Trend #2: Interest rates are expected to rise
RBA Governor Philip Lowe has indicated in his recent address that “the probability of an increase in interest rates is higher than the probability of a decrease. If the economy continues to move along the expected path, then at some point it will be appropriate to raise interest rates. This will be in the context of an improving economy and stronger growth in household incomes”.
Trend #3: Refinancing on the Rise
With interest rates still low and with strong competitions between banks, there is opportunity for those holding mortgages to speak to their lender for a lower rate or to shop around with a finance broker for better home
loan deals. Most of the majors are offering cashbacks of $1,500 and frequent flyer points to attract more business. When refinancing, don’t allow the lender to put you back into a 30-year loan term. The goal of refinancing is to get a lower interest rate to allow you to pay the home loan as quickly as possible. A recent research by ING suggest that Aussies are eager to stay a step ahead of their mortgage repayments and that 82% are paying down more than what’s required most years and 45% expect to pay off their mortgage at least five years prematurely.
Trend #4: Declining Investor Interest
Even with investor rates dropping to as low as 3.99% (terms and conditions apply), investors are currently staying on the sideline. In the past, APRA imposed a 10% limit on investor lending in December 2014 and imposed a 30% limit on interest-only lending in March 2017 with the goal of bringing down the share of investor loans of lenders in their portfolio.
But there are other reasons right now in the decline in investor interest in properties. There is an oversupply of apartment dwellings in both Sydney and Melbourne. It is possible that an off-the-plan apartment bought 2 or 3 years ago is valued less than its purchase price today. Investors who speculated years ago by putting down a deposit on an apartment, thinking that the price will go up are in for a surprise. The completed apartments or units may now be worth less. Lenders are staying off high density residential apartments in certain suburbs and postcodes and require at least a 20% or sometimes 30% deposit minimum for these areas. The investor who has provided the 10% deposit years ago and does not have the extra 10% or 20% may not be able to settle on the property and may forego the 10% deposit they have made.
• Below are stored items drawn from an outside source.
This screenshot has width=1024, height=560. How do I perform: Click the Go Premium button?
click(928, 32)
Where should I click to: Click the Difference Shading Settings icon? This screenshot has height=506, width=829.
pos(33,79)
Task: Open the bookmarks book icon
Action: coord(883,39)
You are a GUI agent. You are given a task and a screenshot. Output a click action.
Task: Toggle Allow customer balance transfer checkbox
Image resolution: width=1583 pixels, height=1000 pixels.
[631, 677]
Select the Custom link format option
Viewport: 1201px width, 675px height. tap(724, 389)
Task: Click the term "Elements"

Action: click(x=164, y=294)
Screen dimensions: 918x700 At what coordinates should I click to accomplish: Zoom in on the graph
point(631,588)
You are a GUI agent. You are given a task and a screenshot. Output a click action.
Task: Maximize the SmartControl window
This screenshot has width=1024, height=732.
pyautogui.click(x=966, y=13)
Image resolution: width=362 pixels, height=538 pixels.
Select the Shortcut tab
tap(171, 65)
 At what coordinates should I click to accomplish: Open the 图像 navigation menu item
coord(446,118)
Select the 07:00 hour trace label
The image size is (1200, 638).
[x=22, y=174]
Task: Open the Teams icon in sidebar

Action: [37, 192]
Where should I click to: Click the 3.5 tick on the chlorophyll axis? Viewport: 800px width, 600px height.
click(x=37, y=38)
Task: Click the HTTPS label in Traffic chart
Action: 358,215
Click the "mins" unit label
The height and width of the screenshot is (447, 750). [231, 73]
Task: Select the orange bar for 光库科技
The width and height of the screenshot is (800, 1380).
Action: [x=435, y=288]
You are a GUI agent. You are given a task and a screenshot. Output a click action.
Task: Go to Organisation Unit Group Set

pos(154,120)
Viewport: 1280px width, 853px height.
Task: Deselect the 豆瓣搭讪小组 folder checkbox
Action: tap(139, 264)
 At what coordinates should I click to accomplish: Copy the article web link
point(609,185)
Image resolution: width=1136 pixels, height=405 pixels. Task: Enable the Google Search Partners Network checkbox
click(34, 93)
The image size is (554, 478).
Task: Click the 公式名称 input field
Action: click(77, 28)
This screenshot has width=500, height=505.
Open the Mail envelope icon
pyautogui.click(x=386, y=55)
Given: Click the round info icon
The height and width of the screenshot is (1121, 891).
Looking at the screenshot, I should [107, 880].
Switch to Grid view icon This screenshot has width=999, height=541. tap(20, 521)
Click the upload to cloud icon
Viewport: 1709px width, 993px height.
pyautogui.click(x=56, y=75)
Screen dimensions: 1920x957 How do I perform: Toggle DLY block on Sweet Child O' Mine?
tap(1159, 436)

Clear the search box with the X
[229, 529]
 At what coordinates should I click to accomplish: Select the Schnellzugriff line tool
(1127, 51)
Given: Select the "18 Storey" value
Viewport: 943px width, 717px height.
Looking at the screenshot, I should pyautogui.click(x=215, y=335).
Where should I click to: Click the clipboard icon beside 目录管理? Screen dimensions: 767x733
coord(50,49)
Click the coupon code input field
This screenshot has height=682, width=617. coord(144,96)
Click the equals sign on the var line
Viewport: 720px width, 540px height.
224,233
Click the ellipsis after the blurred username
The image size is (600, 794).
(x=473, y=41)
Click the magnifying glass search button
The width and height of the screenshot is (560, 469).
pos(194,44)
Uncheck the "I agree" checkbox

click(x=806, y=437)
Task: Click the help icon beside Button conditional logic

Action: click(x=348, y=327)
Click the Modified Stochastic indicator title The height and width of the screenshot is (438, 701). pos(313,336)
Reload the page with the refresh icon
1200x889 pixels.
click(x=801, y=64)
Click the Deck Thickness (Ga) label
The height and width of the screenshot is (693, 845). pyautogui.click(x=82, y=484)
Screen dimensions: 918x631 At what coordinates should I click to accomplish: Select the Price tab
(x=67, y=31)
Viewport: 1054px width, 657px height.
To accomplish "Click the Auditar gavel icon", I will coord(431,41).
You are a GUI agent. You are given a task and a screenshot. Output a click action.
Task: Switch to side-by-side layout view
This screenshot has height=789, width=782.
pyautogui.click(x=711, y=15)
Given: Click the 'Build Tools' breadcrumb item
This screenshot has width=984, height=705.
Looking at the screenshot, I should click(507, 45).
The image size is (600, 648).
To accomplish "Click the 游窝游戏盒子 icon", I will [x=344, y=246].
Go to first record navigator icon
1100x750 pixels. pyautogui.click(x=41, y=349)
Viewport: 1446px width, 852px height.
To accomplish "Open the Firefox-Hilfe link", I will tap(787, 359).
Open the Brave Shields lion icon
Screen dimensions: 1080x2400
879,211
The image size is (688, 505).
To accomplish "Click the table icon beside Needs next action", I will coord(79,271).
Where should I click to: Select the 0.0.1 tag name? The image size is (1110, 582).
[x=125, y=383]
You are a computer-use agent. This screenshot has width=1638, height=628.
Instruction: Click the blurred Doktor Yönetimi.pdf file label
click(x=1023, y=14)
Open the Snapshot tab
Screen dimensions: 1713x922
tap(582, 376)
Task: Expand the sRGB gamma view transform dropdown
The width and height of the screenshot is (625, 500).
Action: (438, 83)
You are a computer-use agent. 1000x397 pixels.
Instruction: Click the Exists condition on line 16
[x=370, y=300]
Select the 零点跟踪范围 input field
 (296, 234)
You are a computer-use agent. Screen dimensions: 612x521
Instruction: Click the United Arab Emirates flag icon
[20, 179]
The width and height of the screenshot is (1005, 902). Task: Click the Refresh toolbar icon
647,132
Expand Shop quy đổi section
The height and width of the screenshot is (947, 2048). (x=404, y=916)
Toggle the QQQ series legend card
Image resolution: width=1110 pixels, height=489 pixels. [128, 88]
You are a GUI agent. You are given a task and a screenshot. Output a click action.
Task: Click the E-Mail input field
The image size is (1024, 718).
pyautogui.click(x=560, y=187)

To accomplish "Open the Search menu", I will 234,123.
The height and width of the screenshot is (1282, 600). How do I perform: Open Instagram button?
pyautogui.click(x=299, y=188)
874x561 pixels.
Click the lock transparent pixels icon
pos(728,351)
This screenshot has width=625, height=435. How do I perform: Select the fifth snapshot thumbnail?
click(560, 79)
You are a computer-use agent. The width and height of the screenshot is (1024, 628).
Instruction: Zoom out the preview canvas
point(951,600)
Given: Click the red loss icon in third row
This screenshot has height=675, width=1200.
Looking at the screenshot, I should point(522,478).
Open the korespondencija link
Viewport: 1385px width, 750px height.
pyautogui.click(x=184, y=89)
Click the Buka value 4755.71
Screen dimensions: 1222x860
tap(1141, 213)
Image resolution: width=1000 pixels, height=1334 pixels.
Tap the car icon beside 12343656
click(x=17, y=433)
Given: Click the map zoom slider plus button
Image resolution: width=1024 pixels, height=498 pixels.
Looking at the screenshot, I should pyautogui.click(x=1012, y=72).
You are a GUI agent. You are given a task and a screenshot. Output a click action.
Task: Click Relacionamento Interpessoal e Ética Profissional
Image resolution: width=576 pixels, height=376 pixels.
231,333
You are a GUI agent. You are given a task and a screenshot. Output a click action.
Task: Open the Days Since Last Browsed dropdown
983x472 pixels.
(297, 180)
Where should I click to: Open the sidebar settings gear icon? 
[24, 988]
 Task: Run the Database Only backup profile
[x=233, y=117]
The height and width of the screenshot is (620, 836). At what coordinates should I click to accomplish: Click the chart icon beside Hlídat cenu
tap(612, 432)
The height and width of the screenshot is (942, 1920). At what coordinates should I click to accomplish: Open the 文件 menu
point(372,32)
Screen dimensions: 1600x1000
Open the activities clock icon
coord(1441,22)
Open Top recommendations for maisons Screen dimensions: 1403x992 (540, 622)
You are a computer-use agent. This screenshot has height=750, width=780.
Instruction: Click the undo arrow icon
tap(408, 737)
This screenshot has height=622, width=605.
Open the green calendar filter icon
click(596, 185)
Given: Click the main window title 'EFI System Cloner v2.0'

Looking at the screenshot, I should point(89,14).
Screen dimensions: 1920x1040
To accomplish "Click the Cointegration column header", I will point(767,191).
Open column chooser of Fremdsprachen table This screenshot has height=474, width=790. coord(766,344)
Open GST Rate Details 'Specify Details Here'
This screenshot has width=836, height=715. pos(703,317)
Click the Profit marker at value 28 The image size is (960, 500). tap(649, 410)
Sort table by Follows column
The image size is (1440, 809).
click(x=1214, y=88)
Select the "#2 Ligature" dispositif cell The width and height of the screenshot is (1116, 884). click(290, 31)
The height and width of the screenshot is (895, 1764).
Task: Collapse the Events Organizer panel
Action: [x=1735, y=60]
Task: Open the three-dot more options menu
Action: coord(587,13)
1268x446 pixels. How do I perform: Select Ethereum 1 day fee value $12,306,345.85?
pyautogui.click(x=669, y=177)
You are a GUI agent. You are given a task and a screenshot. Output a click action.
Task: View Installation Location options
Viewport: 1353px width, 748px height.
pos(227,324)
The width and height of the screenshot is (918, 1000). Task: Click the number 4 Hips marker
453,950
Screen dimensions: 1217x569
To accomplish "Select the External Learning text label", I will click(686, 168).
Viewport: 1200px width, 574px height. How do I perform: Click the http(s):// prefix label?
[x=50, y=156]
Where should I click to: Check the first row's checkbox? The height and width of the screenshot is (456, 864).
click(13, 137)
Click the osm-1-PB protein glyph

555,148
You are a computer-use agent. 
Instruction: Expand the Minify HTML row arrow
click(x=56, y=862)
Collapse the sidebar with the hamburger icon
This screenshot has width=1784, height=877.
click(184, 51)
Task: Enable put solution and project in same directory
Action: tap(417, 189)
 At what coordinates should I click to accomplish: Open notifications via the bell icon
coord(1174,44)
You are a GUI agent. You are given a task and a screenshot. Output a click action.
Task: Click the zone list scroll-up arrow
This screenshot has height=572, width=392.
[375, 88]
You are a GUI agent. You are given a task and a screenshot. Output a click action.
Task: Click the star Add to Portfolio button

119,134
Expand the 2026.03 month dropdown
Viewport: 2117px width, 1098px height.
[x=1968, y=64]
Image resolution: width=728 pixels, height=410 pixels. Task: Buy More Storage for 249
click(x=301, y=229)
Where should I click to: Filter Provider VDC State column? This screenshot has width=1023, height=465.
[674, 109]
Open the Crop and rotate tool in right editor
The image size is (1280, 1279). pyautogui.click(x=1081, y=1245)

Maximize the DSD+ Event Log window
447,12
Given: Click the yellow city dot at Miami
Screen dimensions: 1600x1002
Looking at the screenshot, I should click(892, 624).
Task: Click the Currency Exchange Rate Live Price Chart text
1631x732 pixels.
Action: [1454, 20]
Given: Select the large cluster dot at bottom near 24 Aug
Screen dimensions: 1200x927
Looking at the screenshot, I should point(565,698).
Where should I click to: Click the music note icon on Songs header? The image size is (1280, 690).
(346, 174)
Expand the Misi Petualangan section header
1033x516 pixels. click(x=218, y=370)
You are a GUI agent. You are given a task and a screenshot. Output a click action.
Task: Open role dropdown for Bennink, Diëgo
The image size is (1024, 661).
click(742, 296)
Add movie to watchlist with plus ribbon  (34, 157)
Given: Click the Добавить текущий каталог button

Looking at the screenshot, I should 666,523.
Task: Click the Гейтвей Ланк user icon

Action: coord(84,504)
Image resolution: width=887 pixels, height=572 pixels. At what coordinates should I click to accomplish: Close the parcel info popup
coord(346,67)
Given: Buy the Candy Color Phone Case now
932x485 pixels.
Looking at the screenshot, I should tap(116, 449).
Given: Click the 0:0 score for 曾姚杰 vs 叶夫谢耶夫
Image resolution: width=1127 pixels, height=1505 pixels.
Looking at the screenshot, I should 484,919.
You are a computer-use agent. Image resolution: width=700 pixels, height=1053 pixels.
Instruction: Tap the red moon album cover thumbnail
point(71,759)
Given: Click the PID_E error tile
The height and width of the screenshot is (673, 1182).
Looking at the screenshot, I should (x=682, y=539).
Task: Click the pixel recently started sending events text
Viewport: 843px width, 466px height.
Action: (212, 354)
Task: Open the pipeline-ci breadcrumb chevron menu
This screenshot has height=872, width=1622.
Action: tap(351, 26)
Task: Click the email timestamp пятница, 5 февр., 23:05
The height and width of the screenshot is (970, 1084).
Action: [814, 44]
It is not a good time for investors with the glut in apartment supply, weaker housing market conditions, tighter finance, fewer overseas investors and weak rental conditions.
Trend#5: Mortgages are becoming harder to get
Certain mortgage products such as investor loans have become more expensive while borrowing capacities are declining. There are more people being refused loans. Finance brokers will need to provide proof that the borrowers are able to afford the loan and have more than enough savings to cover the expected monthly repayment for the loan. It is not enough that borrowers have a deposit or that mum and dad have provided the deposit as a gift. Borrower’s income and living expense are scrutinised more closely. With the recent Royal Commission enquiry, it is becoming increasingly difficult to get a loan.
A recent article from the Sydney Morning Herald has reported that the median Sydney home is losing more than $1,000 in value each week and more interest rate rises are expected from the banks independent of the Reserve Bank’s cash rate. A recent property outlook report from realestate.com.au showed national demand for houses dropped by 0.5% while demand for apartments across Australia has fallen by 8.5%.
So what is my conclusion? It’s a buyers’ market, thus an opportunity to get into the market if you have the income and the deposit that banks will accept and if you can manage to get a loan.